--- Brief ---
Leave out the pictures and restate every entry word for word.

--- Data extract ---
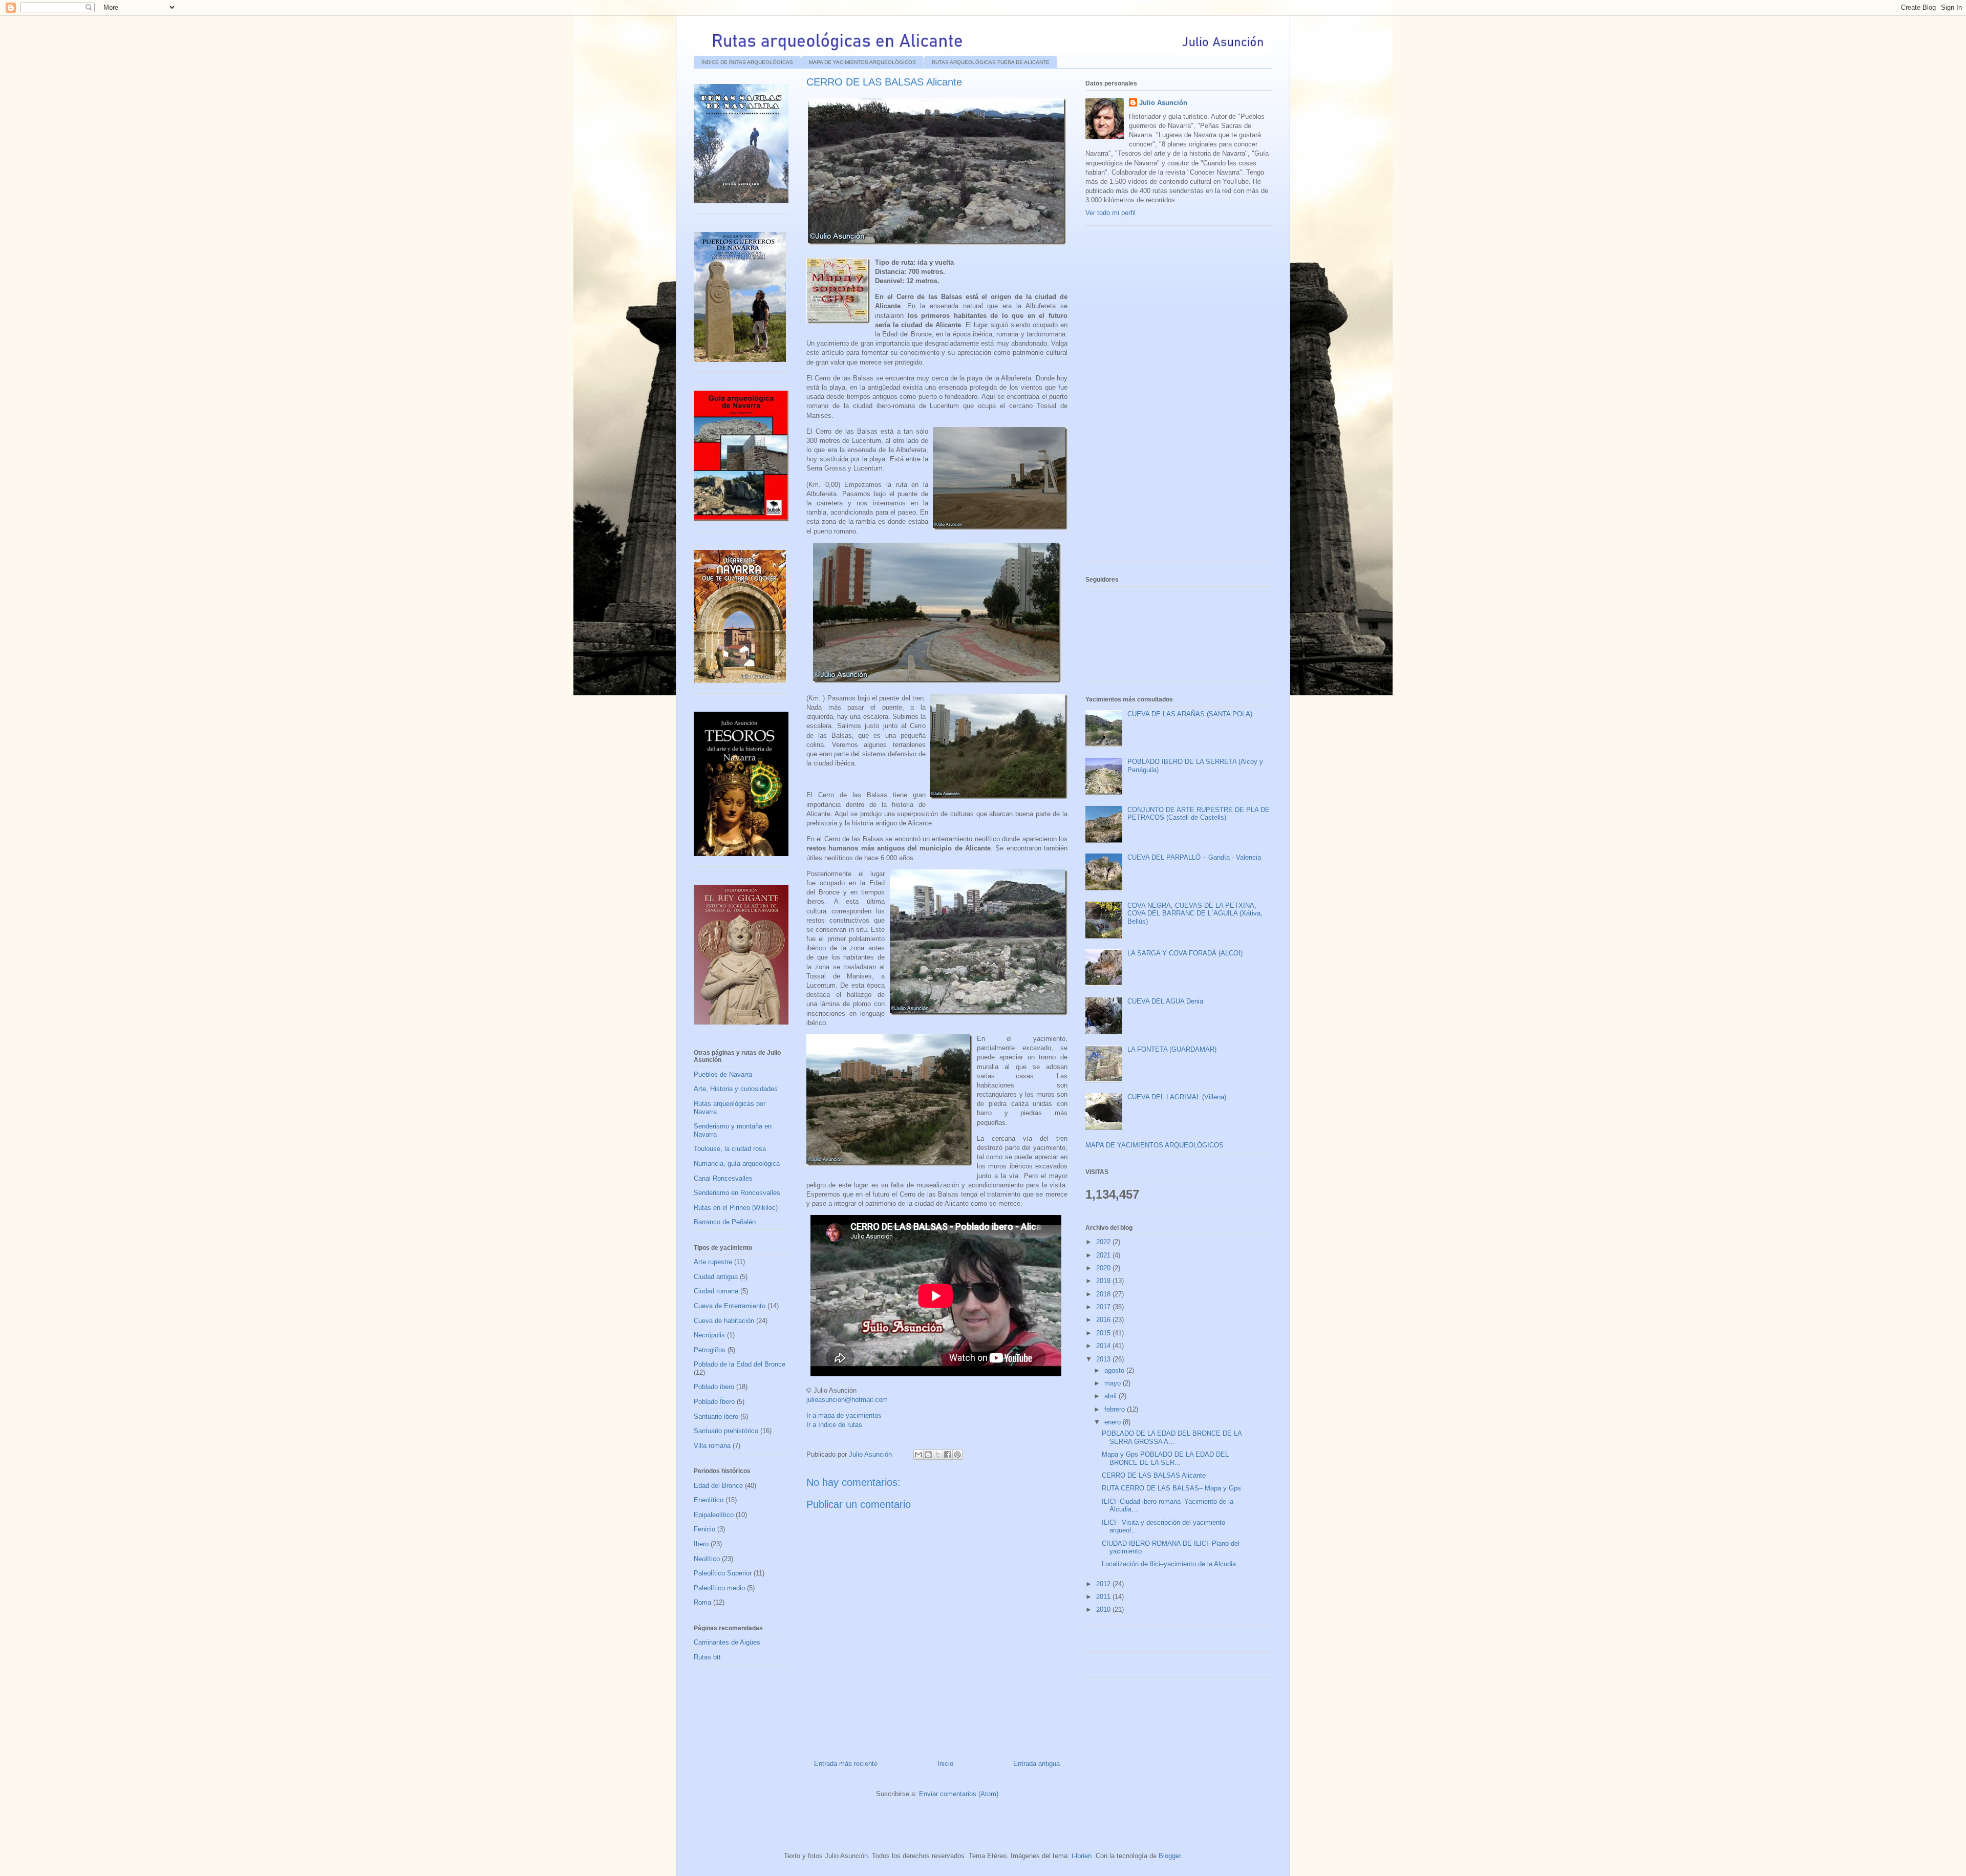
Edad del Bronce (718, 1485)
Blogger (1170, 1856)
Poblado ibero (714, 1387)
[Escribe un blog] (928, 1454)
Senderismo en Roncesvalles (737, 1193)
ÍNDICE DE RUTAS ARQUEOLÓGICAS (747, 62)
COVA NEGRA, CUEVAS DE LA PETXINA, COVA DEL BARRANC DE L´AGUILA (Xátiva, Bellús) (1195, 913)
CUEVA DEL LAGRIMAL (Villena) (1176, 1097)
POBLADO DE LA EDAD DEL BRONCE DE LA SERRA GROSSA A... (1172, 1437)
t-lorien (1082, 1856)
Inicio (945, 1763)
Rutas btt (707, 1657)
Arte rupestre (713, 1262)
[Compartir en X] (938, 1454)
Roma (702, 1602)
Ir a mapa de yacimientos (844, 1415)
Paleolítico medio (719, 1588)
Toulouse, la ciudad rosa (730, 1149)
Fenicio (704, 1529)
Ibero (701, 1544)
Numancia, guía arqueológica (737, 1163)
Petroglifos (709, 1350)
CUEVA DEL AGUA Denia (1165, 1001)
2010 (1104, 1609)
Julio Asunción (1163, 102)
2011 (1104, 1597)
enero (1113, 1422)
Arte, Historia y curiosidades (736, 1089)
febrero (1115, 1409)
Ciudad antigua (716, 1277)
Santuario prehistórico (726, 1431)
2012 (1104, 1584)
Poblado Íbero (714, 1401)
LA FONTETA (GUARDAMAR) (1171, 1049)
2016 (1104, 1320)
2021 (1104, 1255)
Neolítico (707, 1559)
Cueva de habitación (724, 1321)
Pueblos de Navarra (723, 1074)
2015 (1104, 1333)
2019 (1104, 1281)
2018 (1104, 1294)
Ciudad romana (716, 1291)
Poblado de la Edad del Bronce (739, 1364)
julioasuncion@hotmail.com (847, 1399)
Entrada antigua (1036, 1763)
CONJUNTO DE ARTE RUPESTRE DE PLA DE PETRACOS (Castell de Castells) (1198, 814)
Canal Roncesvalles (723, 1178)
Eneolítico (708, 1500)
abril (1111, 1396)
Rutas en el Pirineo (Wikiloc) (736, 1207)
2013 (1104, 1359)
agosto (1115, 1370)
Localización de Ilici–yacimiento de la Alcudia (1169, 1564)
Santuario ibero (716, 1416)
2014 (1104, 1346)
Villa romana (712, 1445)
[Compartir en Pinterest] (957, 1454)
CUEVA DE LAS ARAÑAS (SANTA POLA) (1189, 714)
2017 (1104, 1307)
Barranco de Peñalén (725, 1222)
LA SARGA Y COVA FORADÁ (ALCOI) (1185, 953)
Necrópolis (709, 1335)
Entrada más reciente (846, 1763)
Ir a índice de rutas (834, 1425)
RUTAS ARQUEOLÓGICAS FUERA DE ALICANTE (991, 62)
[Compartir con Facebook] (948, 1454)
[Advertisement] (1162, 397)
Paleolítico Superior (723, 1573)
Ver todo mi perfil (1110, 213)
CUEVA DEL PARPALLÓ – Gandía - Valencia (1194, 857)
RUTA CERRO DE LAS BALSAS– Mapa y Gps (1171, 1488)
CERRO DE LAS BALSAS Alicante (1154, 1475)
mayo (1113, 1383)
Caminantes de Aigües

--- Response area ---
Edad del Bronce (718, 1485)
Blogger (1170, 1856)
Poblado ibero (714, 1387)
[Escribe un blog] (928, 1454)
Senderismo en Roncesvalles (737, 1193)
ÍNDICE DE RUTAS ARQUEOLÓGICAS (747, 62)
COVA NEGRA, CUEVAS DE LA PETXINA, COVA DEL BARRANC DE L´AGUILA (Xátiva, Bellús) (1195, 913)
CUEVA DEL LAGRIMAL (Villena) (1176, 1097)
POBLADO DE LA EDAD DEL BRONCE DE LA SERRA GROSSA A... (1172, 1437)
t-lorien (1082, 1856)
Inicio (945, 1763)
Rutas btt (707, 1657)
Arte rupestre (713, 1262)
[Compartir en X] (938, 1454)
Roma (702, 1602)
Ir a mapa de yacimientos (844, 1415)
Paleolítico medio (719, 1588)
Toulouse, la ciudad rosa (730, 1149)
Fenicio (704, 1529)
Ibero (701, 1544)
Numancia, guía arqueológica (737, 1163)
Petroglifos (709, 1350)
CUEVA DEL AGUA Denia (1165, 1001)
2010 (1104, 1609)
Julio Asunción (1163, 102)
2011 (1104, 1597)
enero (1113, 1422)
Arte, Historia y curiosidades (736, 1089)
febrero (1115, 1409)
Ciudad antigua (716, 1277)
Santuario prehistórico (726, 1431)
2012 (1104, 1584)
Poblado Íbero (714, 1401)
LA FONTETA (GUARDAMAR) (1171, 1049)
2016 (1104, 1320)
2021 (1104, 1255)
Neolítico (707, 1559)
Cueva de habitación (724, 1321)
Pueblos de Navarra (723, 1074)
2015 (1104, 1333)
2019 (1104, 1281)
2018 (1104, 1294)
Ciudad romana (716, 1291)
Poblado de la Edad del Bronce (739, 1364)
julioasuncion@hotmail.com (847, 1399)
Entrada antigua (1036, 1763)
CONJUNTO DE ARTE RUPESTRE DE PLA DE PETRACOS (Castell de Castells) (1198, 814)
Canal Roncesvalles (723, 1178)
Eneolítico (708, 1500)
abril (1111, 1396)
Rutas en el Pirineo (Wikiloc) (736, 1207)
2013 (1104, 1359)
agosto (1115, 1370)
Localización de Ilici–yacimiento de la Alcudia (1169, 1564)
Santuario ibero (716, 1416)
2014 (1104, 1346)
Villa romana (712, 1445)
[Compartir en Pinterest] (957, 1454)
CUEVA DE LAS ARAÑAS (SANTA POLA) (1189, 714)
2017 (1104, 1307)
Barranco de Peñalén (725, 1222)
LA SARGA Y COVA FORADÁ (ALCOI) (1185, 953)
Necrópolis (709, 1335)
Entrada más reciente (846, 1763)
Ir a índice de rutas (834, 1425)
RUTAS ARQUEOLÓGICAS FUERA DE ALICANTE (991, 62)
[Compartir con Facebook] (948, 1454)
[Advertisement] (1162, 397)
Paleolítico Superior (723, 1573)
Ver todo mi perfil (1110, 213)
CUEVA DEL PARPALLÓ – Gandía - Valencia (1194, 857)
RUTA CERRO DE LAS BALSAS– Mapa y Gps (1171, 1488)
CERRO DE LAS BALSAS Alicante (1154, 1475)
mayo (1113, 1383)
Caminantes de Aigües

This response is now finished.